**WHAT TO DO**
Update the part of the listing that opens with the line containing "The image size is (1456, 819). Find" and closes with the line containing "so click(x=94, y=86).": change "screenshot" to "screen capture" and leave everything else the same. Give back only those lines.

**EXTRACTED ENTRIES**

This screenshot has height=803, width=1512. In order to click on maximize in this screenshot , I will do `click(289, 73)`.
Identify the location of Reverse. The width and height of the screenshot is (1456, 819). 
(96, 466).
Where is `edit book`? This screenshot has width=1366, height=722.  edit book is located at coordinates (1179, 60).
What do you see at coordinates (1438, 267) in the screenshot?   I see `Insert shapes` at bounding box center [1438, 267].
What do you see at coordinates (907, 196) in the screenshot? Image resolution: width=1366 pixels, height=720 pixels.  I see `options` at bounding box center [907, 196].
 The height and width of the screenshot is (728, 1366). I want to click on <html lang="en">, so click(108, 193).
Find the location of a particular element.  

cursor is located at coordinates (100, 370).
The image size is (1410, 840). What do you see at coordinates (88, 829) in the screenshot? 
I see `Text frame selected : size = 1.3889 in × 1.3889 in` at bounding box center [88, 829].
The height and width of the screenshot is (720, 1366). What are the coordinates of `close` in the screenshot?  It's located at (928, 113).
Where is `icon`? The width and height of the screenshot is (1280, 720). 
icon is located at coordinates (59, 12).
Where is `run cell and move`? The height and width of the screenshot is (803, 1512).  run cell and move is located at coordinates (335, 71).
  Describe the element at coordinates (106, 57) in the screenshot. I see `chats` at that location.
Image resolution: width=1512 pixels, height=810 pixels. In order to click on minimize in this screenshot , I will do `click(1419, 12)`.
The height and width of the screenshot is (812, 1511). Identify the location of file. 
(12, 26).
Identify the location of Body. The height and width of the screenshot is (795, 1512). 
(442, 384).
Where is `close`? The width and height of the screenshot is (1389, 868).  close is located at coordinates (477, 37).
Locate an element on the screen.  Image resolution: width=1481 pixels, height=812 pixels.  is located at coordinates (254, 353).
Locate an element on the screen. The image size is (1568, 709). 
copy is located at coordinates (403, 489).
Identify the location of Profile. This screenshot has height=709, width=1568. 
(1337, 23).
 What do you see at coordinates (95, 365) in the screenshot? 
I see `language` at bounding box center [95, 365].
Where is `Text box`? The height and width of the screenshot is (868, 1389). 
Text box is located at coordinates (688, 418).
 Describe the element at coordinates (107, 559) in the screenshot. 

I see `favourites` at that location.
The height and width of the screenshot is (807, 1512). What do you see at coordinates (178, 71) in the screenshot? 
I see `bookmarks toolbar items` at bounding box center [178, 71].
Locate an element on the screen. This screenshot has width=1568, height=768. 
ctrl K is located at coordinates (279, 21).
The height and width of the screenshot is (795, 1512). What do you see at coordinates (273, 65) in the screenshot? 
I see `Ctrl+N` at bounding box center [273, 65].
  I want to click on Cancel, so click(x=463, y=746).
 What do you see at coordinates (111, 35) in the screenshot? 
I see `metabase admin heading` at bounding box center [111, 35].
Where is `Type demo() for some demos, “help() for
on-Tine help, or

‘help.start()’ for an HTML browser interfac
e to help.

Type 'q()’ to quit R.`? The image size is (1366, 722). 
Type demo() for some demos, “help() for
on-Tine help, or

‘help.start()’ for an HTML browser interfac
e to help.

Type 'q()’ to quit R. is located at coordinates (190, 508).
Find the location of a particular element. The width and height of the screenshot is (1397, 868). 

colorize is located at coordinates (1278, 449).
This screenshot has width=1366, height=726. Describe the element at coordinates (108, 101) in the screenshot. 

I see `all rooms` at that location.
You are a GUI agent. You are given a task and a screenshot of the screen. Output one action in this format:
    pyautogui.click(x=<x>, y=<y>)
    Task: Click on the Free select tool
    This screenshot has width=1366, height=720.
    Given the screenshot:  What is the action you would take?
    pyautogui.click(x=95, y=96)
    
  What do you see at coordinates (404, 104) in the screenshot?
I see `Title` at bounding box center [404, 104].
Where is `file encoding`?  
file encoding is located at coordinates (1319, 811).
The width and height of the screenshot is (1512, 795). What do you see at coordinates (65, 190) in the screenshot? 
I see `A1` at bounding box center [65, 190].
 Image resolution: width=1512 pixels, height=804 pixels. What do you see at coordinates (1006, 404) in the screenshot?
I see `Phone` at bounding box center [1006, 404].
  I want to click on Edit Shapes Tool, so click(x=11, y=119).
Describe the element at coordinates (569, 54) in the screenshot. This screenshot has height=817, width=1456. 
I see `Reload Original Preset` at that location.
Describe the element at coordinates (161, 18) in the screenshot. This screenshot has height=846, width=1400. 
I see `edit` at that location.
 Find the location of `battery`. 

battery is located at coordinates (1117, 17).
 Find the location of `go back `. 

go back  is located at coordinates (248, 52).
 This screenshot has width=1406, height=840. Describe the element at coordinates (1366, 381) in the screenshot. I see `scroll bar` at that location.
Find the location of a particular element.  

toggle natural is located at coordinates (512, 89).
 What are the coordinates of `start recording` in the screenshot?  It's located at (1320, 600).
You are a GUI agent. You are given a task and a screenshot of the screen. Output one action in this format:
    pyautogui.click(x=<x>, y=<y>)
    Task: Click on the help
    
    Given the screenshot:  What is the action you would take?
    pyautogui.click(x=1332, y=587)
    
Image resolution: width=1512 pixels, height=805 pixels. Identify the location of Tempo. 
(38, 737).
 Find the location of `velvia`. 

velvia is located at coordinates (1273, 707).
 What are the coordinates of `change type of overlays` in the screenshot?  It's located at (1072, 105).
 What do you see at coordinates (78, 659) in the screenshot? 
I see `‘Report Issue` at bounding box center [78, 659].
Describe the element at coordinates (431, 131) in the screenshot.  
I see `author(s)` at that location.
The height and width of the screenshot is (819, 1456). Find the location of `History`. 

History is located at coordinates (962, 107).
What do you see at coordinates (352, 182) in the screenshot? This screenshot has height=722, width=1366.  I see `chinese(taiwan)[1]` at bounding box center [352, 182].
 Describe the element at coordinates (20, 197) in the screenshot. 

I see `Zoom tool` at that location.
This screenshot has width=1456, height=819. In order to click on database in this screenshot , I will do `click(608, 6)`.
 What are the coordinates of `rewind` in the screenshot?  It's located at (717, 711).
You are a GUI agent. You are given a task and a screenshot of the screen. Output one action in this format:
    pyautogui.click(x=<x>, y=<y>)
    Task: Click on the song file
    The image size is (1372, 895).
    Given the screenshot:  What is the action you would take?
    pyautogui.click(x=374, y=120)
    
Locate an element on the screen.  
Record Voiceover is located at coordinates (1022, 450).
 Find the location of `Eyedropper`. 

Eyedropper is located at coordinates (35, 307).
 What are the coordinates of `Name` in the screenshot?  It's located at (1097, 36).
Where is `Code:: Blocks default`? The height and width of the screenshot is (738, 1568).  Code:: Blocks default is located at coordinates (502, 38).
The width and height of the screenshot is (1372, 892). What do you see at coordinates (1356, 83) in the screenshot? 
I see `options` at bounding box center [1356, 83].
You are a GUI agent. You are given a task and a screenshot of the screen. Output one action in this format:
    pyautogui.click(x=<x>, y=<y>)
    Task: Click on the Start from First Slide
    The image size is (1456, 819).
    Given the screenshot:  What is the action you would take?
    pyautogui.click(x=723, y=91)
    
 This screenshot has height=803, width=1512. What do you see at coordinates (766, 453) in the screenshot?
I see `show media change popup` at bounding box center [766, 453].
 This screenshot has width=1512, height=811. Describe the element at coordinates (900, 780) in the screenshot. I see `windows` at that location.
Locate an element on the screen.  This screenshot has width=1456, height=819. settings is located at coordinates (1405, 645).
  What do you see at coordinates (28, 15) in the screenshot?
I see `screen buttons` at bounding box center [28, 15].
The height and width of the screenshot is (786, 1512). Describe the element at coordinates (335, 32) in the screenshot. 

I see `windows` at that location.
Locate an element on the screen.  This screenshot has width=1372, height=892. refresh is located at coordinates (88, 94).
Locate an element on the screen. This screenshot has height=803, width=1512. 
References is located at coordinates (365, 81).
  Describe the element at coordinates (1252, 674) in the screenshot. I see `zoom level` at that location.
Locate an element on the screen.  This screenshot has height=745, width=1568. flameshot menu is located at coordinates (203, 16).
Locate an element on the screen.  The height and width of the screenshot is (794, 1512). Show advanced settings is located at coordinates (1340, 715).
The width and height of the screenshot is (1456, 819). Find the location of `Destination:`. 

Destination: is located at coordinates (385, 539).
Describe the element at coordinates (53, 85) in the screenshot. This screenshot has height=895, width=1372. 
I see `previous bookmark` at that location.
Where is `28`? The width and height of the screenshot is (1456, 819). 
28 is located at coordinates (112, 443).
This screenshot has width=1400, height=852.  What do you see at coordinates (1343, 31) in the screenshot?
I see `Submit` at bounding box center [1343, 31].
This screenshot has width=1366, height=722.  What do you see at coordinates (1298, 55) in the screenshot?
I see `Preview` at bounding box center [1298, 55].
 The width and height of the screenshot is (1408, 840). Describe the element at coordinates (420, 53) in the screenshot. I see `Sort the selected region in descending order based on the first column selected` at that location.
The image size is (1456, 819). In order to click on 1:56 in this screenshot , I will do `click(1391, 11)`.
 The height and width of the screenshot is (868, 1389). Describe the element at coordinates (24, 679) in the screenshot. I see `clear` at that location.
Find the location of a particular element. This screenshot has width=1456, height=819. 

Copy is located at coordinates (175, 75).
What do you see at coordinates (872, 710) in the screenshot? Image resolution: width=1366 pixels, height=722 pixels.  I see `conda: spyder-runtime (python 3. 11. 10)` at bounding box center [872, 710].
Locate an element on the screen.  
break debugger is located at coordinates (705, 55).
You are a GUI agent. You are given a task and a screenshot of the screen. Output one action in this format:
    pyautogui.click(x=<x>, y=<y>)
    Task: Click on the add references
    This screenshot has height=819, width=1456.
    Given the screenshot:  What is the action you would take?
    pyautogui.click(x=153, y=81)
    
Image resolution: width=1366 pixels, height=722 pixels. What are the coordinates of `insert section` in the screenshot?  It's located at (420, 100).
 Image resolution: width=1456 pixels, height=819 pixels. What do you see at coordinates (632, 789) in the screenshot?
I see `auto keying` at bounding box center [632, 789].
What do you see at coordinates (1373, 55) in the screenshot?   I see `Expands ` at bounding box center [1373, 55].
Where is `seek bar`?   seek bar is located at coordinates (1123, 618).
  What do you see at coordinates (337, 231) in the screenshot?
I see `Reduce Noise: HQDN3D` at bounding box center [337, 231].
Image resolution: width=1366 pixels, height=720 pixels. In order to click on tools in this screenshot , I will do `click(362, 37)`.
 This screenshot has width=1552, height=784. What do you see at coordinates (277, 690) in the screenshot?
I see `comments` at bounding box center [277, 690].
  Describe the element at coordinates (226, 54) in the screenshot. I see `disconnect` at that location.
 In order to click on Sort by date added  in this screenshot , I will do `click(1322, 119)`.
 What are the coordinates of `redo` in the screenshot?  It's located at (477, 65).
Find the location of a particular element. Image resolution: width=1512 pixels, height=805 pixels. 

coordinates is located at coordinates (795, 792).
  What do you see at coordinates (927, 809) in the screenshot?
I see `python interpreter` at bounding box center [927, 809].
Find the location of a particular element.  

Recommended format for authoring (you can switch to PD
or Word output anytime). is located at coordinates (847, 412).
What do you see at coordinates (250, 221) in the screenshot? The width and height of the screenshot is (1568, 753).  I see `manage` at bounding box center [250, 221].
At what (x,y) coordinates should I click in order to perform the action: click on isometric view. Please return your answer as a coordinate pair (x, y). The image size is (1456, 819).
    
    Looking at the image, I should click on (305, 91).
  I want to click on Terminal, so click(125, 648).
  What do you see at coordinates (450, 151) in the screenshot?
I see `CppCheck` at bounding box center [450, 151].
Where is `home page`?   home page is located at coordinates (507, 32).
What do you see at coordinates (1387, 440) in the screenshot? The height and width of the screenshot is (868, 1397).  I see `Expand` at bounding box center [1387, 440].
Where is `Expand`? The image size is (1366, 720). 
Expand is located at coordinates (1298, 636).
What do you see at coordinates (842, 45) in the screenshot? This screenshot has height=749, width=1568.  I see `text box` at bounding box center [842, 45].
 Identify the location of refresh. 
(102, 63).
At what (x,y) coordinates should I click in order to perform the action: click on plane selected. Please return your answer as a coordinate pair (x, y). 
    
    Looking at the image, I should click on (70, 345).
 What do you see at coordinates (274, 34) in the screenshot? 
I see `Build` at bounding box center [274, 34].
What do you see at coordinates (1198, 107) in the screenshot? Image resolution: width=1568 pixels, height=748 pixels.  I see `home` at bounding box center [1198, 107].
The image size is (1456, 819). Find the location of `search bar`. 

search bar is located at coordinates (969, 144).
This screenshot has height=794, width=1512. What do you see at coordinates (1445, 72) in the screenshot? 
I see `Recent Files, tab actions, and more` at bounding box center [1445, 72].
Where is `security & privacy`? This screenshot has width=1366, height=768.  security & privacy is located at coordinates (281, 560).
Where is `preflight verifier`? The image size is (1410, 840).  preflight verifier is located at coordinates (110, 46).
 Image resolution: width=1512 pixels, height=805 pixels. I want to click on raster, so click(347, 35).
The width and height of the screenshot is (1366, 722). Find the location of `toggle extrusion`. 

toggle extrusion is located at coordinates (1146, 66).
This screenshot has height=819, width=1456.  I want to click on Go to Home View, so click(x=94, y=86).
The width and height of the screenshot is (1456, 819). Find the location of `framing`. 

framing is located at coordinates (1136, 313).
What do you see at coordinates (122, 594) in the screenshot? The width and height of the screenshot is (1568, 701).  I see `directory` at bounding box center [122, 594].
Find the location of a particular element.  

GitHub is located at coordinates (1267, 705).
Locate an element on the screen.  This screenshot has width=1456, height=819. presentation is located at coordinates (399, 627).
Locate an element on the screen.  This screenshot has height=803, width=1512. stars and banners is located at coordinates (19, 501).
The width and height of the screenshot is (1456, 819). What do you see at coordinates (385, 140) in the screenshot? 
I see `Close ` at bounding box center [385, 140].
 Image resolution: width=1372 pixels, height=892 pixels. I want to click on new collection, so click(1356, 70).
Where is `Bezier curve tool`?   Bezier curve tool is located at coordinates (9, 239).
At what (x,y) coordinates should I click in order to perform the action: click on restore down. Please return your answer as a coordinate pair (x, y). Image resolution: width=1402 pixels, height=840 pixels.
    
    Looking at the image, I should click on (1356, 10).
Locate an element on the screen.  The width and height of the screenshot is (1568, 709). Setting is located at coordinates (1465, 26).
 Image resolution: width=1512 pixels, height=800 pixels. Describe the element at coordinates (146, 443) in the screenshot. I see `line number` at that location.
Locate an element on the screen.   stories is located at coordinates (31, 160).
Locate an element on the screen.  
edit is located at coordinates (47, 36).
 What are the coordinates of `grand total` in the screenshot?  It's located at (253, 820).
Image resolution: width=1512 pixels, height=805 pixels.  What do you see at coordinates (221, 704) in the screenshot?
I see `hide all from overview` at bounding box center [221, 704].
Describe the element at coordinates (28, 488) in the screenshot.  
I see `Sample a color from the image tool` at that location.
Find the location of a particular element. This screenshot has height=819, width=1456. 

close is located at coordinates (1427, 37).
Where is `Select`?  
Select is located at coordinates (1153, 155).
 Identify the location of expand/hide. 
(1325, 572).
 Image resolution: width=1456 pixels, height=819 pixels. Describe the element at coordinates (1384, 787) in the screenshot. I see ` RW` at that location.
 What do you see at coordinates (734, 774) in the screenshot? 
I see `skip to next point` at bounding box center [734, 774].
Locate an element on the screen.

**CORRECT OUTPUT**
The image size is (1456, 819). Find the location of `search bar`. 

search bar is located at coordinates (969, 144).
This screen capture has height=794, width=1512. What do you see at coordinates (1445, 72) in the screen capture? 
I see `Recent Files, tab actions, and more` at bounding box center [1445, 72].
Where is `security & privacy`? This screen capture has width=1366, height=768.  security & privacy is located at coordinates (281, 560).
Where is `preflight verifier`? The image size is (1410, 840).  preflight verifier is located at coordinates (110, 46).
 Image resolution: width=1512 pixels, height=805 pixels. I want to click on raster, so click(347, 35).
The width and height of the screen capture is (1366, 722). Find the location of `toggle extrusion`. 

toggle extrusion is located at coordinates (1146, 66).
This screen capture has height=819, width=1456.  I want to click on Go to Home View, so click(x=94, y=86).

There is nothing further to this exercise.